Single quotes is a literal string in groovy, so it will literally be {"text": " ${msg}"} so already it feels like not doing what you are expecting it to do.
I would recommend using environmental variables and let bash handle all the escaping for you. Since you are already in a script {} tag, withEnv is cleanest
def msg = "## ${logEnvironmentTAG} :white_check_mark:\n${JOB_NAME}\n${BUILD_URL}\nRequester: ${Jenkins_username}\n\n|GIT|Log|Commit ID|\n|---|---|---|\n|ID|${lastCommitLog_escaped}|${lastCommitHash}|\n|ENV|${lastCommitEnvLog_escaped}|${lastCommitEnvHash}|"
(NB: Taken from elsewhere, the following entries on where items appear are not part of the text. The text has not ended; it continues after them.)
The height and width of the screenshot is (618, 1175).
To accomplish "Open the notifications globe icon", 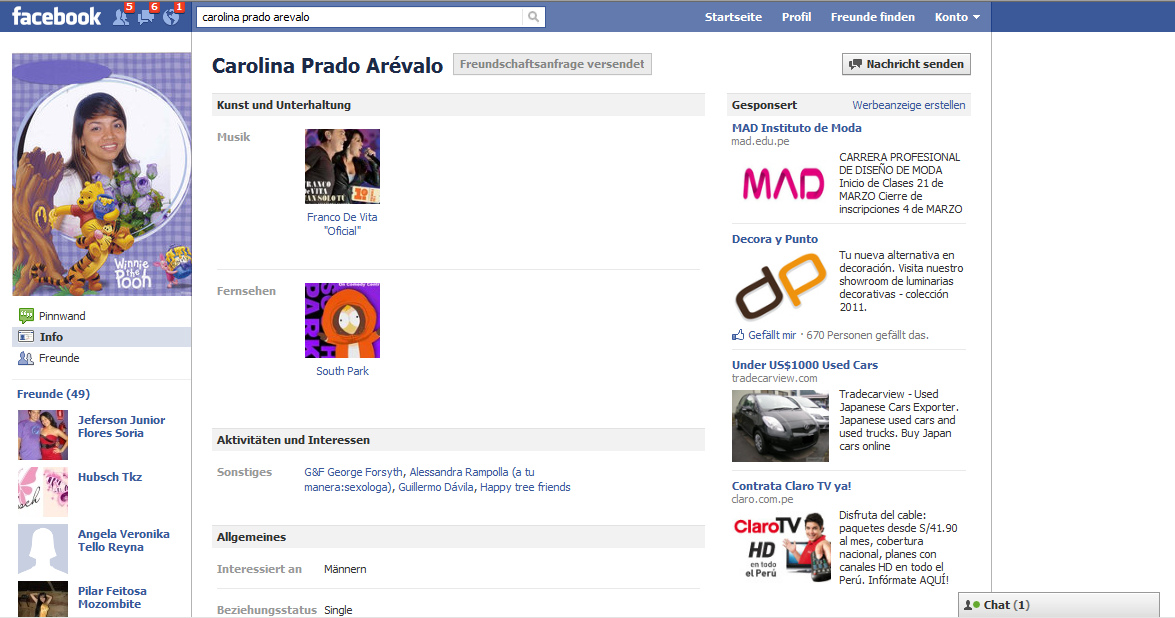I will click(x=170, y=17).
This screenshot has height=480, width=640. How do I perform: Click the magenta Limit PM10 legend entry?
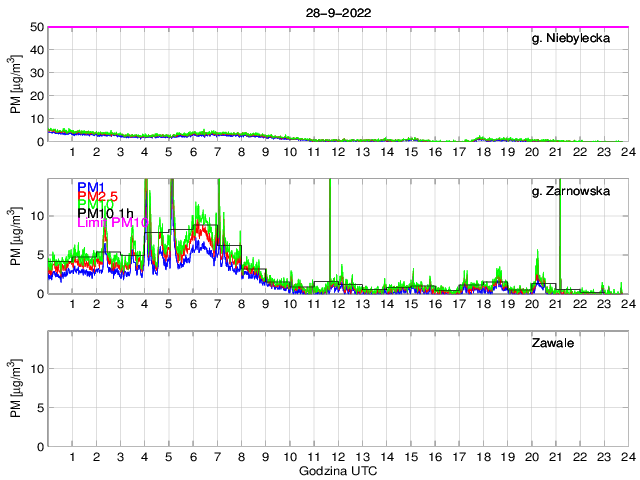click(x=112, y=223)
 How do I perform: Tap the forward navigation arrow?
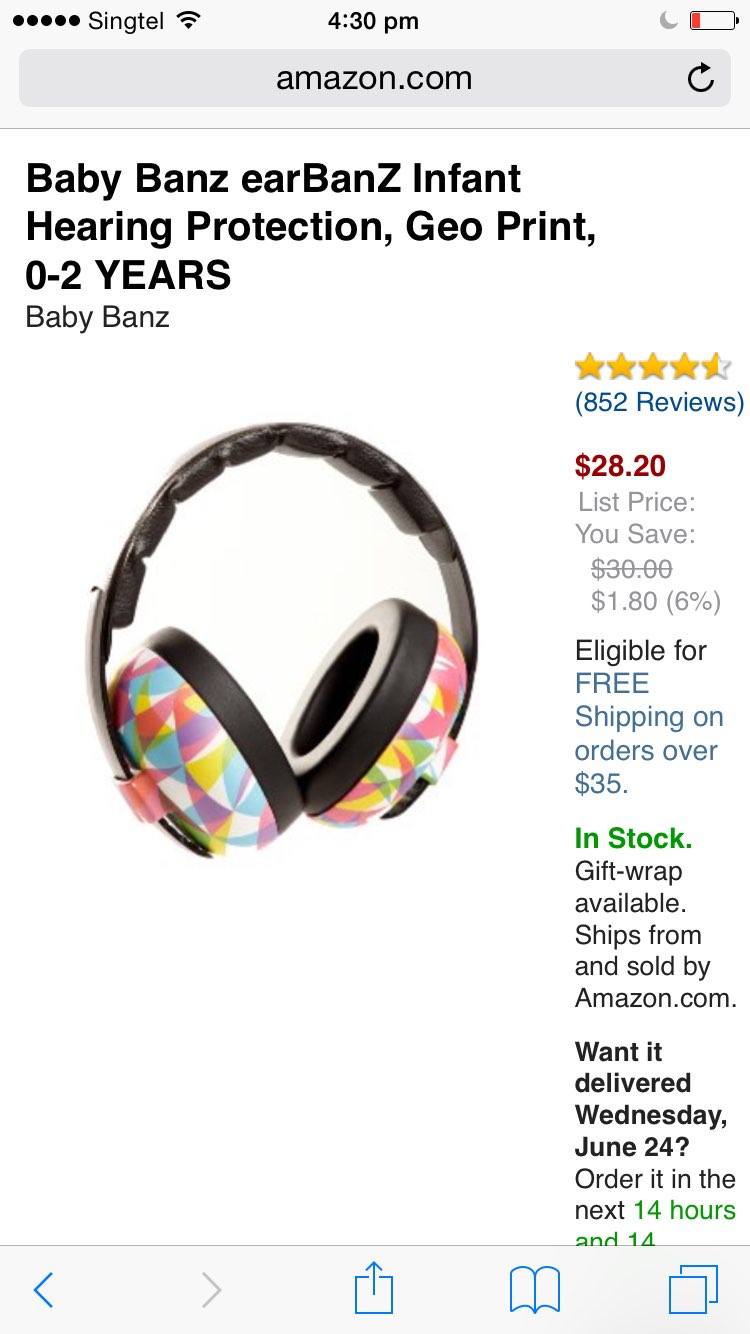tap(210, 1290)
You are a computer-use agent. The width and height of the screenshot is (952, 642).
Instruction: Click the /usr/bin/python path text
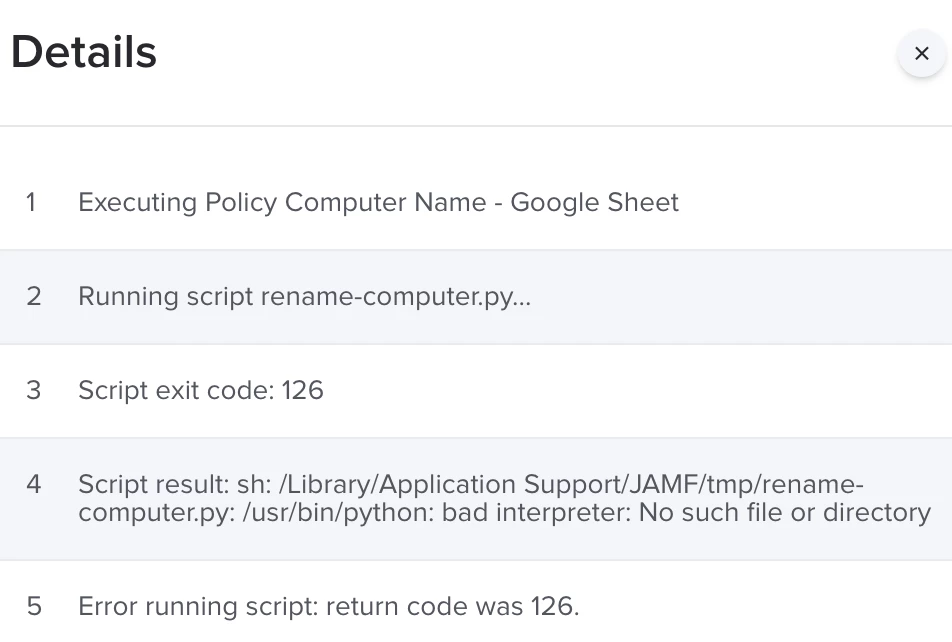(338, 513)
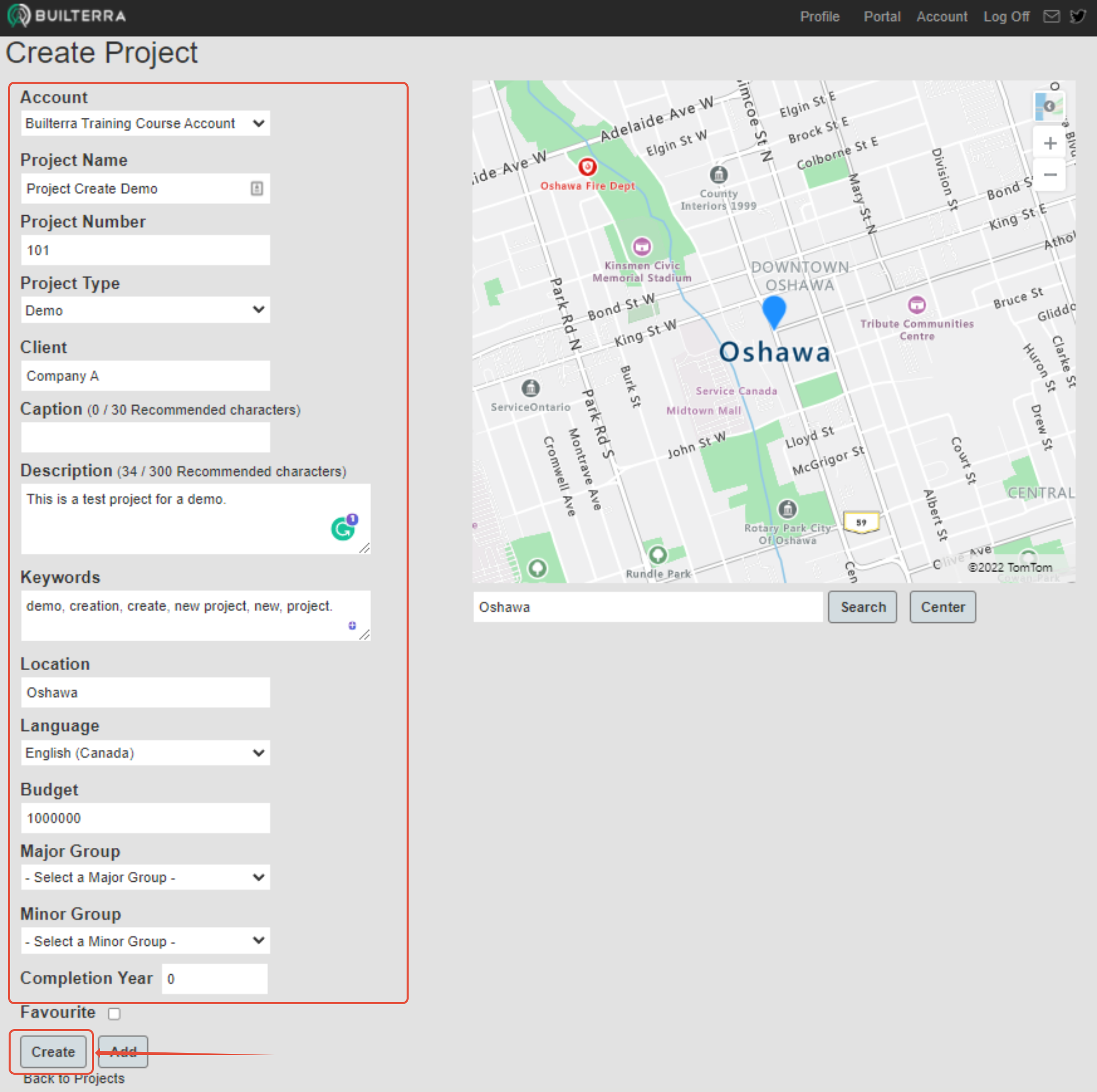Enable the Favourite checkbox
The height and width of the screenshot is (1092, 1097).
[114, 1014]
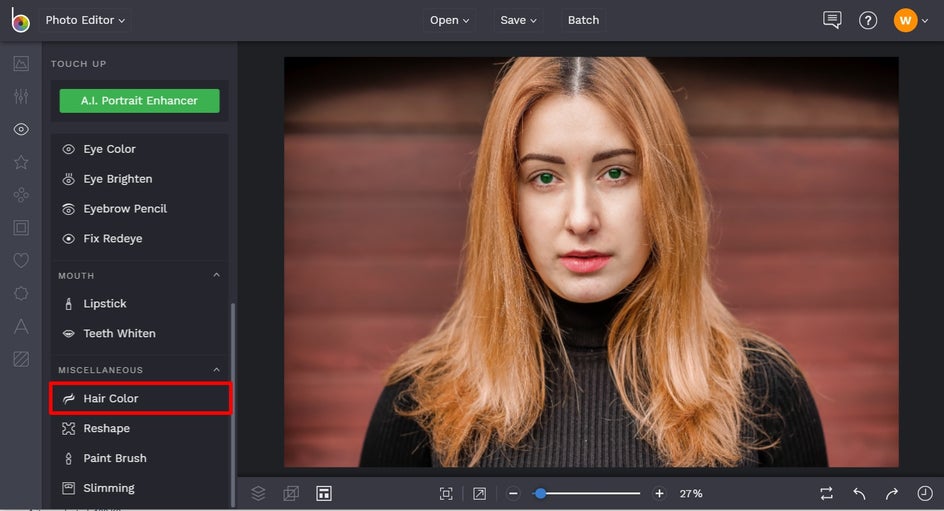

# note double quotes on the first one so groovy with evaluate variables
withEnv(["JSON=${writeJSON(returnText: true, json: ['text': msg]}"]) {
sh(script: '''curl ${CURL_OPTS} -i -X POST \
-H 'Content-Type: application/json; charset=utf-8' \
--data "${JSON}" \
${URL}''')
}
using triple single quotes will allow you to use single quotes inside of bash without issue. Using double quotes inside of the shell statement will tell bash to escape the variable, and using the JSON env variable will prevent you from having to do all the escaping.